Nous arrivons au parc des Hautes-Gorges. En tout cas, c’est de là que l’organisation nous a dit que la course partira. Je ne connais pas ledit parc, mais je reconnais la signature « Parcs Québec »: les bâtisses et la disposition des lieux (pour ce que je peux en voir), le stationnement. Il semblerait qu’il est fermé jusqu’en 2015 pour rénovations majeures, mais que l’accès y a été autorisé pour la course. S’ils le disent, moi, je fais confiance. En autant qu’il n’y ait pas un gigantesque trou dans les sentiers…
Après avoir bien pris mon temps, je finis par sortir de l’autobus, question de vérifier la température et peut-être voir où je pourrai faire « sortir le méchant ». En arrivant dehors, je constate qu’il fait encore froid, oui, mais il n’y a aucun vent. Rien, niet. Je vais donc prendre le risque de laisser mon coupe-vent dans mon sac et y aller avec un t-shirt, des arm warmers et des gants. Pour ce qui est du bas, ce sera évidemment des shorts, n’ayant même pas envisagé de courir en pantalons.
Après une tournée à la frontale pour voir si je ne pourrais pas trouver une toilette intime cachée à quelque part (ben oui, alors que le parc est fermé, il y aurait une toilette chauffée disponible juste pour toi, du con !), je m’installe dans la file et attends mon tour aux superbes toilettes bleues. Il y a de la musique, je crois reconnaitre Eminem (vraiment pas un expert), mais à part ça… Vous savez, moi, la musique après 1995, je n’y connais pas grand chose…
Quand arrive mon tour, je m’installe pour faire ce que j’ai à faire (n’ayez crainte, je vais vous épargner les détails !) et un morceau tout à fait différent se met à jouer. Je crois le reconnaitre…
« Pousse pousse, pousse, les beaux gros légu-mes; Miam miam miam, c’est bon d’en manger ! »
Non c’est pas vrai !
« Je suis une carotte-rotte-rotte, je pousse sous ter-re; J’aimerais bien qu’un jou-ou-our, on me déter-re ».
J’hallucine !
« Je suis une tomate-mate-mate, je veux être mangée-ée; J’aimerais bien qu’on vien-ne me récolter ».

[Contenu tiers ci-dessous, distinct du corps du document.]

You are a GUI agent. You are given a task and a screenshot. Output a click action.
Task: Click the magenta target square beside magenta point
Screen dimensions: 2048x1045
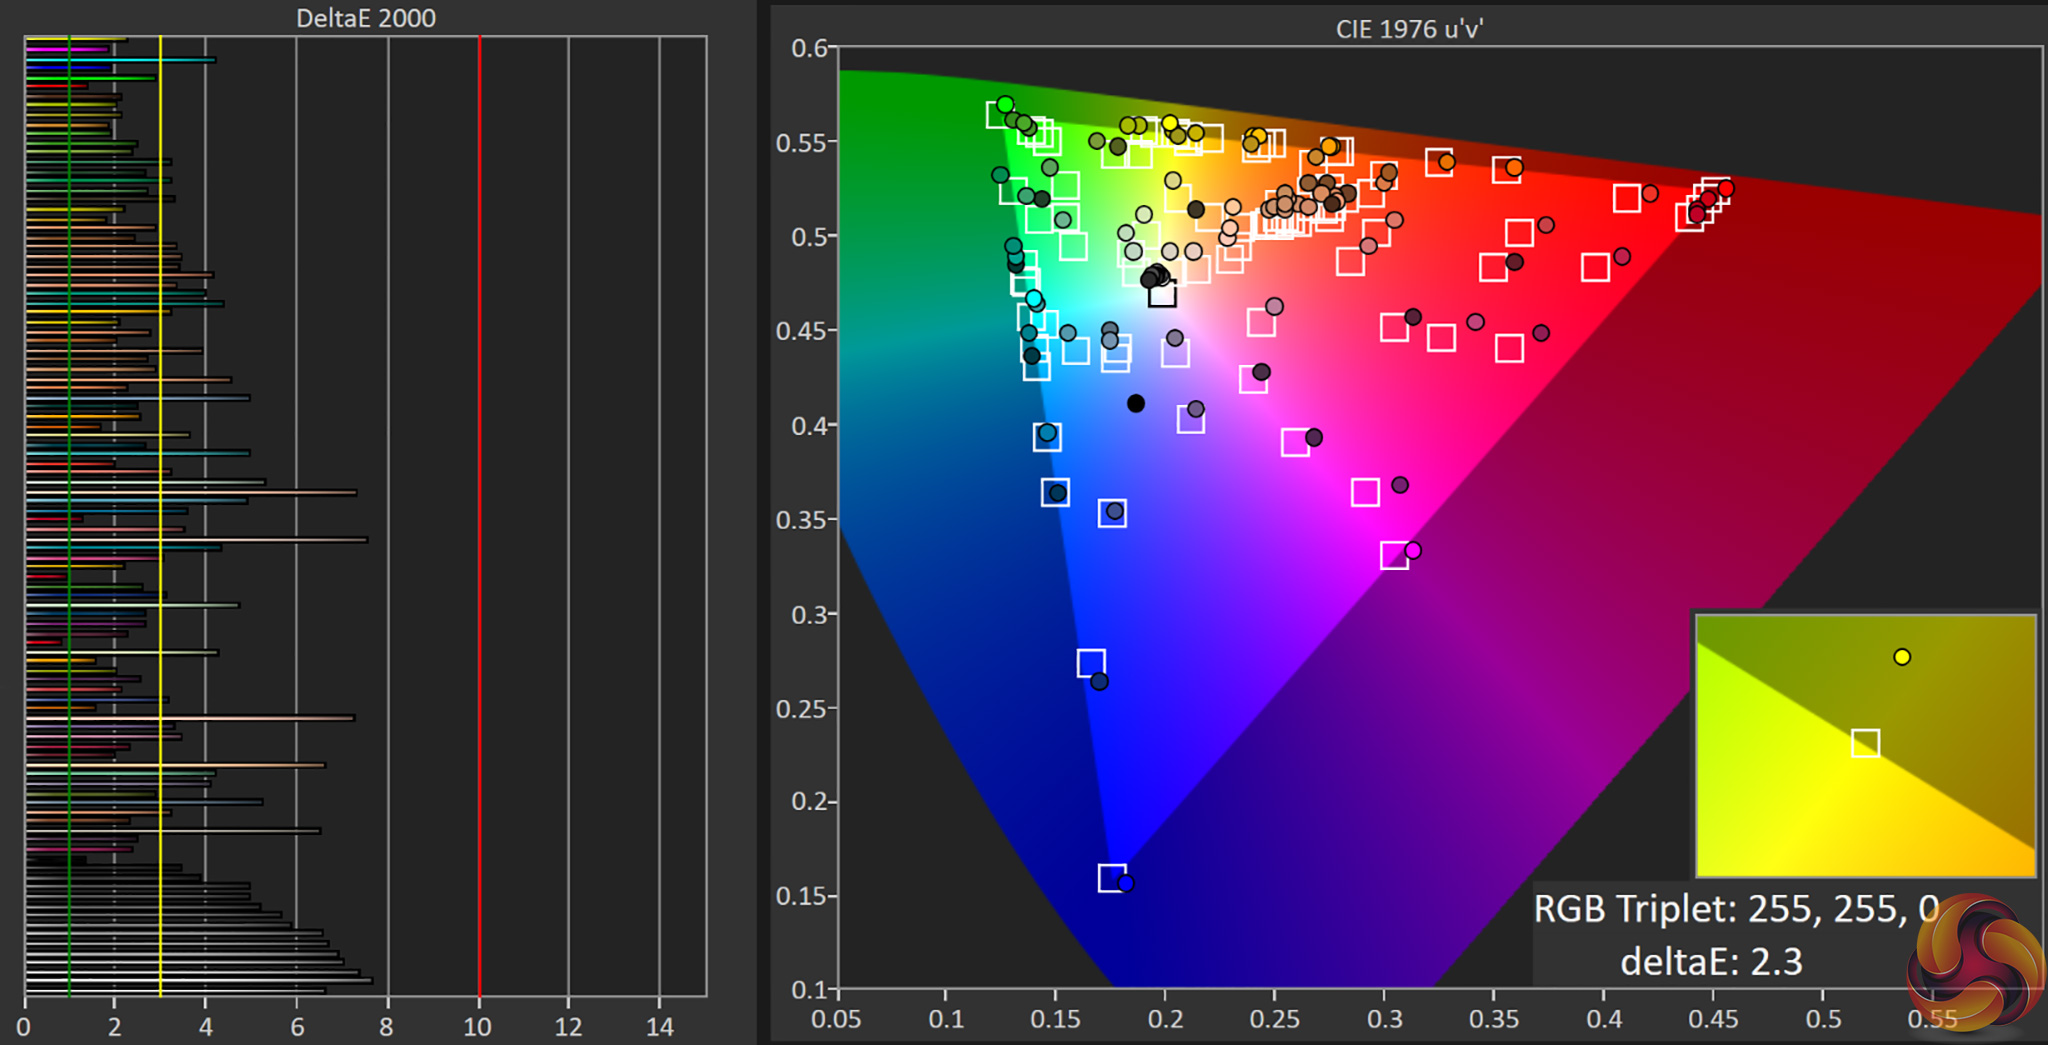point(1394,555)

Ha ben joualvert ! Ce sont vraiment Jacques L’Heureux (alias Passe-Montagne) et feu Pierre Dufresne (alias Fardoche) que j’entends ! Une chanson de Passe-Partout !!! À 4h30 du matin, alors que je suis en plein milieu de nulle part en train de… Surréaliste, tout simplement surréaliste… C’est qui le zigoto qui a eu l’idée de génie de programmer Eminem et Passe-Partout ensemble ?
Pour ceux qui seraient curieux, voici le « clip » de ladite chanson.
Vous comprenez mon émotion ? 😉
Je finis par m’extirper de mon état second, terminer mon travail pour ensuite me diriger vers l’autobus le plus près (l’organisation a eu la gentillesse de les garder sur place jusqu’au départ, question de nous tenir au chaud; la grande classe !).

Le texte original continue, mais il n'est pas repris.